Brilliant white light erupted in five separate points throughout the massive chamber, and with each flash came new arrivals. But these weren't nightmare creatures or more awakened from the Waking World.

These were people. Figures stepping out of light as though crossing from one room to another.

The first figure made both Sovereigns visibly tense.

He was tall, powerfully built, with a presence that immediately commanded attention. His armor was ancient in style, from an era long past, but the power radiating from him was unmistakable. Another Sovereign. But not from their time.

"Another sovereign..."Anvil breathed, and there was something like awe in his voice. "Someone from... centuries ago?"

The ancient Sovereign surveyed the chamber with eyes that had witnessed the rise and fall of civilizations. "Dead?

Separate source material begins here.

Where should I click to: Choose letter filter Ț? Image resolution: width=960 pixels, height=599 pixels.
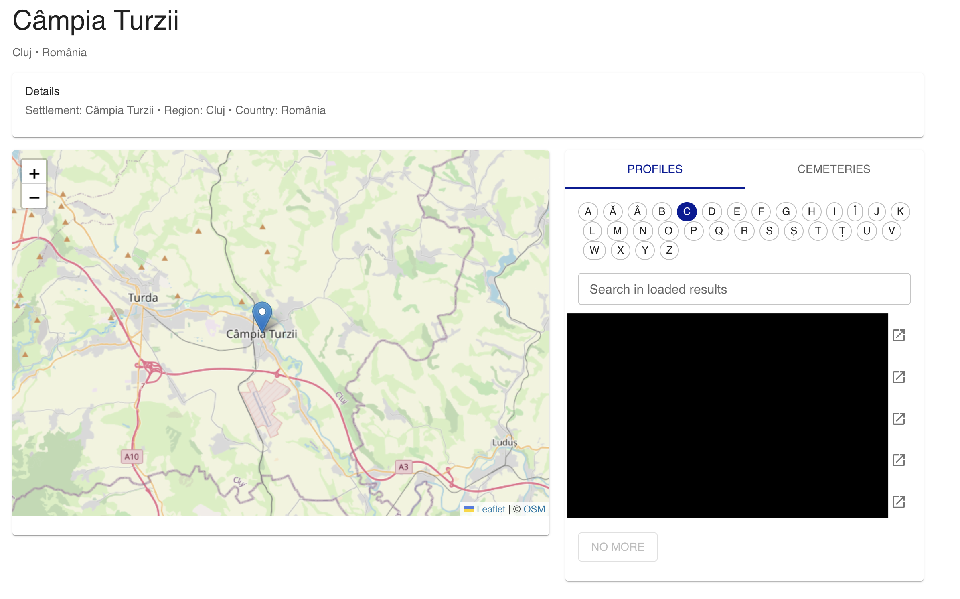(842, 231)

Perhaps. But death is... negotiable, it seems." Before his gaze fell on Anvil and Ki Song. "Young Sovereigns.. This doesn't surprise me... This place.. This mysterious place...Is truly beyond our understanding.."

Before anyone could respond, the second figure appeared—a woman with Daeron's eyes and an aura of barely contained power. Windflower. She carried herself with the grace of someone who had commanded respect through both her lineage and her own formidable abilities. She looked around the chamber with curiosity rather than alarm, as though being summoned from death was merely an interesting development.

The third and fourth arrivals came together—a man and woman, both carrying themselves with the bearing of those who had shaped history. Noctis, his silver hair catching what little light existed, surveyed the chamber with cool calculation. His eyes were sharp, analytical, the gaze of someone who was good planning and ruthless execution. Yet, still smiling like always.

Beside him, Solvane stood,her beauty matched only by the danger she radiated. There was a cruel amusement in her expression, as though she found their collective confusion entertaining.

"The Ebony Tower," Cassie whispered. "These are the people from the sec—" She stopped, but Nephis understood. These were figures from the second nightmare.

The fifth and final arrival made even the ancient dead pause.

She appeared wreathed in starlight, her presence carrying a weight of authority that transcended mortality. Ananke, Priestess of the Nightmare Spell.

Her eyes, when they opened, contained depths that suggested she saw far more than the physical world—past, present, future, all laid bare before her gaze.

"Welcome," she said, her voice carrying to every corner of the massive chamber without effort. "The forgotten and the living, the dead and those who wish they were. You have been gathered for a purpose."

"For whhat purpose?" Ki Song politely inquired, though even she seemed diminished in the presence of these ancient powers. "What is this place? And who are you?"

Ananke smiled gently. "I am Ananke. A priestess of the nightmare spell. Our job was to protect the spell when it was in its infancy. As for why we are here? I am not so sure myself. Perhaps it's a gift. A chance to witness the truth that was stolen from you. Beyond that, even I don't know anything."

She raised one hand, and the darkness above them suddenly blazed with light.

A screen materialized—enormous, spanning what might have been kilometers, hovering in the space between the two crimson-filled masks. And on that screen appeared an image that made Nephis's heart stop.

A face.

A young man, lean and dark-haired, with eyes that held far too much knowledge for his apparent age. His expression was guarded, defensive, the look of someone who had learned early that the world was not kind to the weak.

And suddenly, impossibly, Nephis knew that face. Knew it with a certainty that transcended memory, that bypassed whatever had been done to their minds.

This was the missing piece.

The forgotten.

This was the person who should have been with them, whose absence had left that person-shaped hole in their memories.

Behind Rain, her shadow writhed and surged, darkness spreading across the floor as though trying to reach the screen. And within that shadow, something—someone—screamed silently, desperately trying to break free.

"Well,let us begin," Ananke said, and the screen flared to life. History is about to unfold...again.